### ABOUT THIS TASK
Word for word, repeat the entries, minus the pictures.
##### DATA SHOWN
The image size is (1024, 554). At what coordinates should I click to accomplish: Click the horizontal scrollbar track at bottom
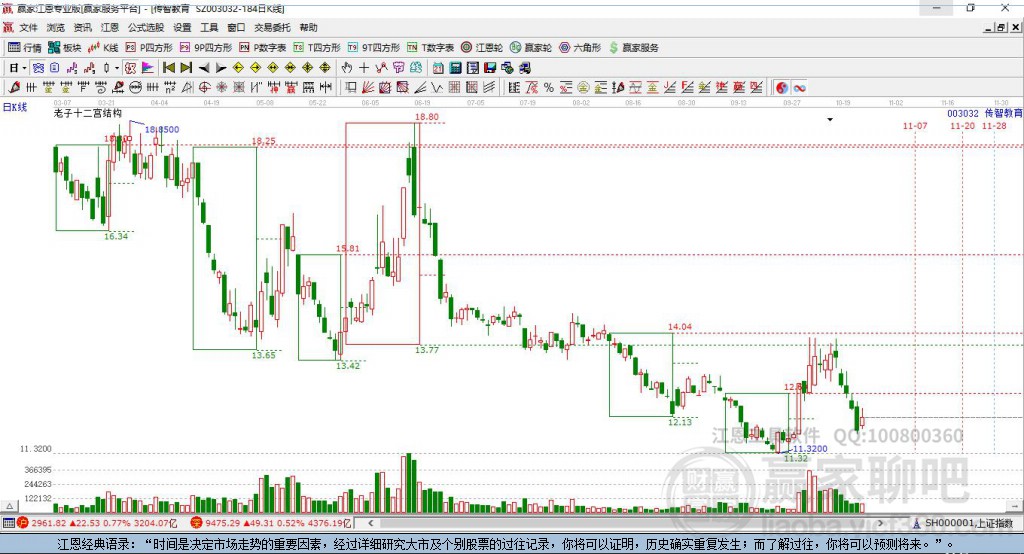click(x=625, y=523)
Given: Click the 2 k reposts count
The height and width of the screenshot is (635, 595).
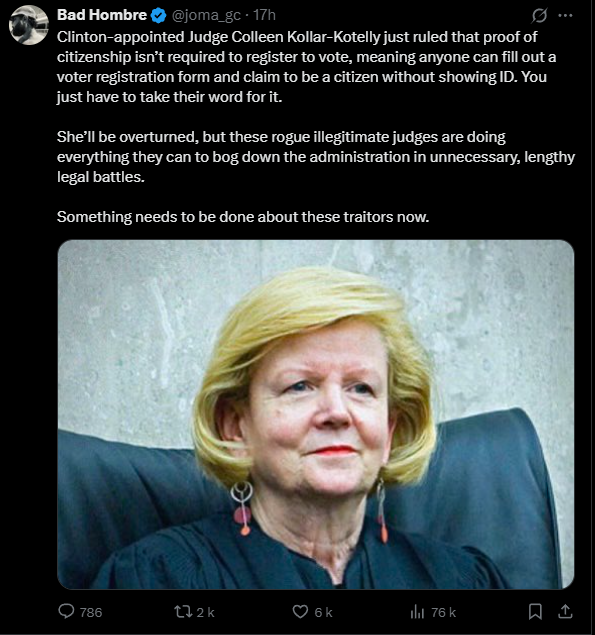Looking at the screenshot, I should (x=205, y=612).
##########
### OUTPUT FOR THIS EXERCISE
The image size is (1024, 554). At what coordinates should I click to accomplish: Click the horizontal scrollbar track at bottom
click(x=625, y=523)
Given: Click the 2 k reposts count
The height and width of the screenshot is (635, 595).
Looking at the screenshot, I should (x=205, y=612).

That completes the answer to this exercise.